Robert Williams began his career designing advertisements for Ed "Big Daddy" Roth's crazy tee shirts in the pages of HOT ROD magazine, and went on, shortly thereafter, to become one of the godfathers of underground comix, his work first appearing in ZAP #4. From the beginning, Williams' tremendous gifts as a draftsman and psychedelic visualizer mark his work. Reading his stories requires more time than reading those of his contemporaries, simply because he packs so much visual information into each panel. In addition, his mastery of analytic anatomy leads in surprising directions, from the erotic power of the female forms he incorporates and distorts to the deconstruction and re-assembly of invented creatures such as his Coochy Cooty.

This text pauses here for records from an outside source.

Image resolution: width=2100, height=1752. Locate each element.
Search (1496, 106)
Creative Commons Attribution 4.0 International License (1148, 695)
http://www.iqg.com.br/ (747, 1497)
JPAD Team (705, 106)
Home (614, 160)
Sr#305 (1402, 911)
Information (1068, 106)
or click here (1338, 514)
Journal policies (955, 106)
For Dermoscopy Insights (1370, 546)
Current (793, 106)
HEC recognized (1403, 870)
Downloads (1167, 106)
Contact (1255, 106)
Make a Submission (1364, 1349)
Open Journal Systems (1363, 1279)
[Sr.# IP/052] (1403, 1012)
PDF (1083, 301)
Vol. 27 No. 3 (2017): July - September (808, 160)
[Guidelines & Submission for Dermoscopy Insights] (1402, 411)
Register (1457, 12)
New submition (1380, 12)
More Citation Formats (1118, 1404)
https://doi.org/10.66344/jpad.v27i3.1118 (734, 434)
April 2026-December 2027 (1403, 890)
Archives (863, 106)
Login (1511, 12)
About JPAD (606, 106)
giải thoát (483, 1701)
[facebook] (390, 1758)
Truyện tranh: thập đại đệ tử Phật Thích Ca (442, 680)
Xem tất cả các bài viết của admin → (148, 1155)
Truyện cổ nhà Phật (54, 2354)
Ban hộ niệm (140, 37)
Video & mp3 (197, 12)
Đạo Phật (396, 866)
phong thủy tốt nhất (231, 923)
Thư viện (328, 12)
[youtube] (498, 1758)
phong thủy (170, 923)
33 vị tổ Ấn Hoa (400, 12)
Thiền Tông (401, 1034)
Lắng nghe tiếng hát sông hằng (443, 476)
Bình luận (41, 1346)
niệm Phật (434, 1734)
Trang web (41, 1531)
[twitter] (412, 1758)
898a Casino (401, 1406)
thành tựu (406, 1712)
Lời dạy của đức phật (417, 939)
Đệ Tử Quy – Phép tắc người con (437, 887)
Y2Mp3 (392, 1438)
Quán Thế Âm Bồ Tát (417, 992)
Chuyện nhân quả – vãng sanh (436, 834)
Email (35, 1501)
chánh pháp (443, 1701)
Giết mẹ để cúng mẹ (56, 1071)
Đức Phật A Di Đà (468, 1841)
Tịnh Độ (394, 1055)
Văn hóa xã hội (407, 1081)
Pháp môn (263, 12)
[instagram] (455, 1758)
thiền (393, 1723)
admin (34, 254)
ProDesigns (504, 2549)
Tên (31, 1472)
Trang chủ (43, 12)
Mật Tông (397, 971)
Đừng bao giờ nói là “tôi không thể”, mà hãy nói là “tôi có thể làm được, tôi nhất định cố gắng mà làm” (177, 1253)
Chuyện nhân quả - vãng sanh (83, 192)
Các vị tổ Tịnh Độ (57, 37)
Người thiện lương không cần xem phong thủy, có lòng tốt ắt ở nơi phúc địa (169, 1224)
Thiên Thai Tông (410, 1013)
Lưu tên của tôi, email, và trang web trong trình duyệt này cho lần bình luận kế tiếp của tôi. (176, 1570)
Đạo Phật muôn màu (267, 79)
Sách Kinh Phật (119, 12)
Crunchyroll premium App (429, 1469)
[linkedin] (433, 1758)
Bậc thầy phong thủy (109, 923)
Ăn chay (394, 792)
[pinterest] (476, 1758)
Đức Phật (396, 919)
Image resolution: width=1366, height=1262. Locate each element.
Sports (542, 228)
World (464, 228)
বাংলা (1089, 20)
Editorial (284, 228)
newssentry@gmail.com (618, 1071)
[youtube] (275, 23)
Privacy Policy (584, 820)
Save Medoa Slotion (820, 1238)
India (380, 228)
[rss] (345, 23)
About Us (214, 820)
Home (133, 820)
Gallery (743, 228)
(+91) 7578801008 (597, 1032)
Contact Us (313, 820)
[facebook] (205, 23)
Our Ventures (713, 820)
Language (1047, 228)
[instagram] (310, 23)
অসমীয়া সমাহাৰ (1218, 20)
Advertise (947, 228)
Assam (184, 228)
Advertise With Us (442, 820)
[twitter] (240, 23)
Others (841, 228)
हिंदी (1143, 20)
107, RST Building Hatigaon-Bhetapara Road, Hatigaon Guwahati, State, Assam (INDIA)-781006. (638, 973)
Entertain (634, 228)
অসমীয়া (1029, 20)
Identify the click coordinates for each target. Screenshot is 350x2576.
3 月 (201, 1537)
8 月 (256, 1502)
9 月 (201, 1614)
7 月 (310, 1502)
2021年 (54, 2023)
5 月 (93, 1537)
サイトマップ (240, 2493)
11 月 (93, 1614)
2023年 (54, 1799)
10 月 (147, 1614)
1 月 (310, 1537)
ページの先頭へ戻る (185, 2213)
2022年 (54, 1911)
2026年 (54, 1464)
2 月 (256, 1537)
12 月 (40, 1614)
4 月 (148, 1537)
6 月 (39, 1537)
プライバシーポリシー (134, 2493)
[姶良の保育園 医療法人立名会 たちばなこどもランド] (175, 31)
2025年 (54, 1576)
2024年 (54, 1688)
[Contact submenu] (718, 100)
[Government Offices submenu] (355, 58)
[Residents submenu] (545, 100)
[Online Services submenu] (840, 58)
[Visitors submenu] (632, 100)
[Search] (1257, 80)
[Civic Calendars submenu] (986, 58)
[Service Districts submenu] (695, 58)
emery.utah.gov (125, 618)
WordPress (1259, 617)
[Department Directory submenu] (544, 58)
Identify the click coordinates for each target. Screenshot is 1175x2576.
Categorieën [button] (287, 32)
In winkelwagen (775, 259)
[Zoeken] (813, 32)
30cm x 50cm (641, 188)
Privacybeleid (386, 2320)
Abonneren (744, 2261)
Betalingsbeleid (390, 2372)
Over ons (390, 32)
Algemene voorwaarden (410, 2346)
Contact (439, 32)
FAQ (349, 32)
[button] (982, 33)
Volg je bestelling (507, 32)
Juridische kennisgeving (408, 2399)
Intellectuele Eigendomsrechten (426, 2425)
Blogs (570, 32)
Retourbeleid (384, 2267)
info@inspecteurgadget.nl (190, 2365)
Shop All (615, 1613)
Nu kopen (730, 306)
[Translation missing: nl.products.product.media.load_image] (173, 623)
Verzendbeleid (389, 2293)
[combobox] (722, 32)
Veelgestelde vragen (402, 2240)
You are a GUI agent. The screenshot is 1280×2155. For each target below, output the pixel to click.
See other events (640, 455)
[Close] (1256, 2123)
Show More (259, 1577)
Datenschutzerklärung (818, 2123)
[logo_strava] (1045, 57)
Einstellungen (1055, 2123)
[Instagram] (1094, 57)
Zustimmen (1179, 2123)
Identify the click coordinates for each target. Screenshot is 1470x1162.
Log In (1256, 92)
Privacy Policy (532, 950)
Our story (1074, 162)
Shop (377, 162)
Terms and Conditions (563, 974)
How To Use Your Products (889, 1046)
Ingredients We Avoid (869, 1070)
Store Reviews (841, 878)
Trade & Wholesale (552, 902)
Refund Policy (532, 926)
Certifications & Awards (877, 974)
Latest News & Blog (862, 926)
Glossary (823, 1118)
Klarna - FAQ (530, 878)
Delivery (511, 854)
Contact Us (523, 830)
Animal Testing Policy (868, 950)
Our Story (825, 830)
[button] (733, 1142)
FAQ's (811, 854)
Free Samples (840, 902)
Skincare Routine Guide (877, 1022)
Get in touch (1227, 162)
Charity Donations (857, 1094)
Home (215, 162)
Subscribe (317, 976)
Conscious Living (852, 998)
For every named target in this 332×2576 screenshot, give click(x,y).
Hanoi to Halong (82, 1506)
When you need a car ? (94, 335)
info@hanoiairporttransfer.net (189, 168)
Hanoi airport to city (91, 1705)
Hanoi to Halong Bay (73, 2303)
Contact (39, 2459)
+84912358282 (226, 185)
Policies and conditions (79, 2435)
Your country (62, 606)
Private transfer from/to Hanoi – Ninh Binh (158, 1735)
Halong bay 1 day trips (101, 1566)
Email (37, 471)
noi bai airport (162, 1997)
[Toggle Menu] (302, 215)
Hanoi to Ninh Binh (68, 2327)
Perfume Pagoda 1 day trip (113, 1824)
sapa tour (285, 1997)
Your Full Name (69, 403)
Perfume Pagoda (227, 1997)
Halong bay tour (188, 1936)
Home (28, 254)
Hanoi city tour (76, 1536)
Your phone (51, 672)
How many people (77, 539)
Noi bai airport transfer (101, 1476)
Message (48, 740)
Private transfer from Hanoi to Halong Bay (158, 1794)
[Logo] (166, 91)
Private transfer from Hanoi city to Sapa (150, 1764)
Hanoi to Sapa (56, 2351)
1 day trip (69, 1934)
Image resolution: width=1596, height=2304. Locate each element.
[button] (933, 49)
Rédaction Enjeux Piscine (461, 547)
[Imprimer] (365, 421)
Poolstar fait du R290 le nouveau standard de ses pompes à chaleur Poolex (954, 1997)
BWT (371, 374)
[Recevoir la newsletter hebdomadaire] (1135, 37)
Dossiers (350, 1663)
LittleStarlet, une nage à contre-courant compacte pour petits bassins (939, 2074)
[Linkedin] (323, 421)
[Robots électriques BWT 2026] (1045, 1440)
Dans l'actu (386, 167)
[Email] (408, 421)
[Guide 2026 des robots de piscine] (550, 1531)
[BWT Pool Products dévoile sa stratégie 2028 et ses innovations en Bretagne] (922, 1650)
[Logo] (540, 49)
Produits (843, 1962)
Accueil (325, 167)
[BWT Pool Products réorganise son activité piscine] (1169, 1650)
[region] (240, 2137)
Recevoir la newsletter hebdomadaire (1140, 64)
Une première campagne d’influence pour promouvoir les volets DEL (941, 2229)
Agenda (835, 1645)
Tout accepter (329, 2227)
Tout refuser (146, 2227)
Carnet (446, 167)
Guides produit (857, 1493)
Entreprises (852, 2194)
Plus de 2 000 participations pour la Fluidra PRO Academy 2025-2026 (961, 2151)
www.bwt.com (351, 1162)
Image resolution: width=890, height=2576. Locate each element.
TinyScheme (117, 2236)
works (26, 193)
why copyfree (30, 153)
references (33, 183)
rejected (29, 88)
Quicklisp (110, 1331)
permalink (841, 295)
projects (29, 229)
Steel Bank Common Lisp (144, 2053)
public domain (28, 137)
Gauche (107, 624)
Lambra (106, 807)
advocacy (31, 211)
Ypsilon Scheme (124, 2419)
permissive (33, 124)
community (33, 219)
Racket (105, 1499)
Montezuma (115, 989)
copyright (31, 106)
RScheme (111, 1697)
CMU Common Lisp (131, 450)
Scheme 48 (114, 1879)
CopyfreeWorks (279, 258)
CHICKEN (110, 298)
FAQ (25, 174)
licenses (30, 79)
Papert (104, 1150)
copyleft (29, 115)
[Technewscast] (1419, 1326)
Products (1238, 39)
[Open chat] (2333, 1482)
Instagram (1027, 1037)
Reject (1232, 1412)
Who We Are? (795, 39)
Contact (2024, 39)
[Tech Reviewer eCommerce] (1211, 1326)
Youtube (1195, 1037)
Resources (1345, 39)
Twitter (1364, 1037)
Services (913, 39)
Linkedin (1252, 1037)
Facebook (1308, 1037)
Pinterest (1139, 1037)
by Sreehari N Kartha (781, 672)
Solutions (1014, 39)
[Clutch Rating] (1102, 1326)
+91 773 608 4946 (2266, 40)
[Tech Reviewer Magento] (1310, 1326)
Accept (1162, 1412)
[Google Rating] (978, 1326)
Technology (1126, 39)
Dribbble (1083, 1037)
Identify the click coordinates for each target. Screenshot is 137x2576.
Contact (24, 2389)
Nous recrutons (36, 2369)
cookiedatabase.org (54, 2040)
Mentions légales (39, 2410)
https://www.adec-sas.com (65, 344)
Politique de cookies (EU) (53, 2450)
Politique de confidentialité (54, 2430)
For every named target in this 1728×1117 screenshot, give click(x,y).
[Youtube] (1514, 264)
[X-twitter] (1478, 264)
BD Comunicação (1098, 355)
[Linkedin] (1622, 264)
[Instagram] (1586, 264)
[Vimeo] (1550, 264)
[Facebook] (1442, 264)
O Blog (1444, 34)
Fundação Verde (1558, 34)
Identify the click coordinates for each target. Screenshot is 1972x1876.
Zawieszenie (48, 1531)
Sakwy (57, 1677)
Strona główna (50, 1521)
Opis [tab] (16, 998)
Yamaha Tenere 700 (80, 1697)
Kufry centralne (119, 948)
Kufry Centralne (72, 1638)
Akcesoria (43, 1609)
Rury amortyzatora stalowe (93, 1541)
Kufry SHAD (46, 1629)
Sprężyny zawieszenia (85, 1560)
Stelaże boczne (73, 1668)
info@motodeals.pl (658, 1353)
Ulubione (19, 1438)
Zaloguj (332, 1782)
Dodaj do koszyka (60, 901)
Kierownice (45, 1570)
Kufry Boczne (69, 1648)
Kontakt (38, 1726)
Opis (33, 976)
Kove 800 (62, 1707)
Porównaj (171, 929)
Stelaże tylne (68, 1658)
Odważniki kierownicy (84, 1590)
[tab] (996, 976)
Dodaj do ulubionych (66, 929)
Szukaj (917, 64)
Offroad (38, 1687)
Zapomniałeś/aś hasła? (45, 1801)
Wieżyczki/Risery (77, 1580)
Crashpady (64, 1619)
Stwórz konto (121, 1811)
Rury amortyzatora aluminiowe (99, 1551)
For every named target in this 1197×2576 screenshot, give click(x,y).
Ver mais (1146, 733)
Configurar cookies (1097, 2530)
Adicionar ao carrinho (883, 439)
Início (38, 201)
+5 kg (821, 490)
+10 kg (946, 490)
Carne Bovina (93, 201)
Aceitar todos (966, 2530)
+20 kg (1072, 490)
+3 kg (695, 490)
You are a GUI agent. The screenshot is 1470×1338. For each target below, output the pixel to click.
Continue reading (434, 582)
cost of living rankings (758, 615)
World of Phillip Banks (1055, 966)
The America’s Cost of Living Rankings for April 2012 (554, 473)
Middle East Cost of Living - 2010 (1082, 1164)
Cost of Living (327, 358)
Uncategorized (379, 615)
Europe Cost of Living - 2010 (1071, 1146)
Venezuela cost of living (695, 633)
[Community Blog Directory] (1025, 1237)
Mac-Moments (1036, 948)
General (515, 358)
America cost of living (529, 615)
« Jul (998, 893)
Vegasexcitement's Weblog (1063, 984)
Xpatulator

Despite the fantastic, hallucinatory power of his drawings, it must be admitted that plot and story take a back seat to the visual pyrotechnics. Additionally, and of a piece with other artists of his cohort, the desire to explore and explode taboos in the art leads to some frighteningly ugly scenes of misogyny. The presence of these scenes is by no means a reason to ignore or condemn the book; but they should be noted. The book is marked by Fantagraphics as "not for sale to minors", and with good reason.
On the whole, however, if you've ever been tantalized or hypnotized in coming across one of William's mind-boggling drawings, and wanted to learn more about the artist, or if you've ever wished you could study a broad selection of his legendary ads for Roth, this is the place.
The book might have been improved by a slightly more scholarly approach; both Gilbert 'FREAK BROTHERS' Shelton's foreword and Williams' own introductions are fairly breezy, informal affairs. Williams' iconoclasm has long extended to his prose, which is surely his prerogative. I'm not sure what exactly I wish had been included, but perhaps a summary overview of Williams' setting and focus introducing each section of the book would have improved it.
As it stands, the three main sections (very early pre-Roth work, Roth Studios advertising, and comix up through the late eighties and nineties, more or less) begin with some abruptness. Captions on each piece identify it and occasionally offer a line of commentary, but by and large the reader is left to Williams' devices - undoubtedly as the artist desired.
Williams' drawings always pack a punch, and Fantagraphics has done the comics world a service by bringing together so much of his visceral, wildly skillful drawings.